### ENUNCIADO DE LA TAREA
Según el fragmento sobre la posverdad, ¿por qué otros usuarios comienzan a replicar la información que genera un usuario con una agenda propia? Explica los dos casos que se mencionan.

### FRAGMENTO DEL TEXTO
● ● ● ●

Jorge Tirzo, periodista mexicano, en un escrito reciente define a la posverdad como lo “relativo o referido a circunstancias en las que los hechos objetivos son menos influyentes en la opinión pública que las emociones y las creencias personales”. Y determina un procedimiento que opera gracias al internet y su influencia en la sociedad, de tal modo que las redes sociales, medios ultramasivos de comunicación, no sólo multiplican un mensaje de postverdad, sino que marcan tendencias de comportamientos, a partir de procesos comunicativos. Veamos ese modus operandi:
– Un usuario con una agenda propia genera contenidos virales: A veces legítimos, a veces falsos, algunos propagandísticos, otras como distractores. Esta vez fue un alumno que quería hacer daño al profesor; a veces son políticos que quieren perjudicar a otros.
– Otros usuarios (reales o falsos) comienzan a replicar la información: Algunos son personas reales pero desinformadas que caen en el anzuelo. Muchos otros son robots programados para hacer más visible el tema.

● ● ● ●

### DATOS PROPORCIONADOS
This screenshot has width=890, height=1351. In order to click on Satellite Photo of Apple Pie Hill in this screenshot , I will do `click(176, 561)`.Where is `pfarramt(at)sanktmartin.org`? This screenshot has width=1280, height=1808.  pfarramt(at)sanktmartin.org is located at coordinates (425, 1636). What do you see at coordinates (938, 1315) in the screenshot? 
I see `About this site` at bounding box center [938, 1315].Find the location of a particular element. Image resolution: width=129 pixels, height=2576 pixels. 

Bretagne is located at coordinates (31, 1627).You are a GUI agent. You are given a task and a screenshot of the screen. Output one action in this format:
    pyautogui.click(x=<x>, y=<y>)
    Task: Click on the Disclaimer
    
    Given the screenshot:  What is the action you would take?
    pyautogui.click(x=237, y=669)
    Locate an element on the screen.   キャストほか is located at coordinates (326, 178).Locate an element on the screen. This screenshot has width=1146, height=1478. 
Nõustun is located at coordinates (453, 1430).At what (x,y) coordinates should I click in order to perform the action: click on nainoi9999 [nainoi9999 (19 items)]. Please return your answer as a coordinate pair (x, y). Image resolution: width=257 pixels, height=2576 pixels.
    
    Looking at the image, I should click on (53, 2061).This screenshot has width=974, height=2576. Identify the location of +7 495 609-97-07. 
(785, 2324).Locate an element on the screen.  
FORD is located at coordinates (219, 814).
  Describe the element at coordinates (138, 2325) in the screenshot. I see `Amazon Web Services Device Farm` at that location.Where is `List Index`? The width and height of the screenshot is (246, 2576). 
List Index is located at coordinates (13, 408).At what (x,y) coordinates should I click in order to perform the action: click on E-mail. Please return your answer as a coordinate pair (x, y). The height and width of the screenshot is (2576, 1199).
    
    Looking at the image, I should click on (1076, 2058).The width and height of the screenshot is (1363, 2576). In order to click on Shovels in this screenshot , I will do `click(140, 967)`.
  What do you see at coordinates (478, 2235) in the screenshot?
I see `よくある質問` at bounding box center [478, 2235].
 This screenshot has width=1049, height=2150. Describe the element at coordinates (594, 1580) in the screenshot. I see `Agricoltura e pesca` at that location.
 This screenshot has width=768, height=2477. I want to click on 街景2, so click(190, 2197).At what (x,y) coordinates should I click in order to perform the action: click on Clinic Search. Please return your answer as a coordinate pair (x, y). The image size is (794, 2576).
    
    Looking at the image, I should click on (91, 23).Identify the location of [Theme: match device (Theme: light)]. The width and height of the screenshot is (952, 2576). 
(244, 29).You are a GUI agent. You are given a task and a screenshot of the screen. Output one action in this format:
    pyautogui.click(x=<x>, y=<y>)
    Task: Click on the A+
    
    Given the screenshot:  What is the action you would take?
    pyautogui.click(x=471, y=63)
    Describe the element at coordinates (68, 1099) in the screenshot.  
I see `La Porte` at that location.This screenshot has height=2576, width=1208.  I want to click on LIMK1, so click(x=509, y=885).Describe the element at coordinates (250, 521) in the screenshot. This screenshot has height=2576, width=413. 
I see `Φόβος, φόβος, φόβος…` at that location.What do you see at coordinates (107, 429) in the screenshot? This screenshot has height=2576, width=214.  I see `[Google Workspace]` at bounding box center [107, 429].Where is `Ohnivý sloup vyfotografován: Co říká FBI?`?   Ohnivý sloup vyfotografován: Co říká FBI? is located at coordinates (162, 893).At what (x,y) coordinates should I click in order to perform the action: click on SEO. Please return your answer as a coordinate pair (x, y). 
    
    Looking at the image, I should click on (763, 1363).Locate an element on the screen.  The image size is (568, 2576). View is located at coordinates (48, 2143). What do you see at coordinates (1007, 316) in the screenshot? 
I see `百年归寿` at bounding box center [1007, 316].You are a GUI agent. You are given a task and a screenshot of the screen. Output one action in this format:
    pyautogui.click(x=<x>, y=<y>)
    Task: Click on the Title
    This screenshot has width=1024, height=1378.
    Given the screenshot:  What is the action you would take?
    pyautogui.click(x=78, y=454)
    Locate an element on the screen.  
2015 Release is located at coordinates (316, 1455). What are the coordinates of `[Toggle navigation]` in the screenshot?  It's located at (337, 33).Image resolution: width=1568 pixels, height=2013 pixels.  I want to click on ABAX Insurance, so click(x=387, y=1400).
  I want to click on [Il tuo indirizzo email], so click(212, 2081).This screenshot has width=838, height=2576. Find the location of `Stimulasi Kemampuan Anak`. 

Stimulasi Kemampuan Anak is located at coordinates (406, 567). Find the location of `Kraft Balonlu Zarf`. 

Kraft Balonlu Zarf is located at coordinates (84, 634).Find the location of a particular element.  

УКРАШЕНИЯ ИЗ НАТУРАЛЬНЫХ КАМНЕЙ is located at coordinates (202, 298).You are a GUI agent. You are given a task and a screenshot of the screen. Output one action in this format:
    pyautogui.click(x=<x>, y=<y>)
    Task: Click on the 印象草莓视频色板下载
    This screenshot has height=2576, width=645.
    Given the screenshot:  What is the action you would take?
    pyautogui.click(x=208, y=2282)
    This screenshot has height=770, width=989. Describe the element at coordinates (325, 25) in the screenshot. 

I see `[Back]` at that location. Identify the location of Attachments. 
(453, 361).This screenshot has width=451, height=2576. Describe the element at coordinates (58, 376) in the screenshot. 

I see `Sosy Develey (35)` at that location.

● ● ● ●

### RESPUESTA DEL EJERCICIO
Algunos de esos usuarios son personas reales, pero están desinformadas y caen en el anzuelo. Muchos otros son robots programados para hacer más visible el tema.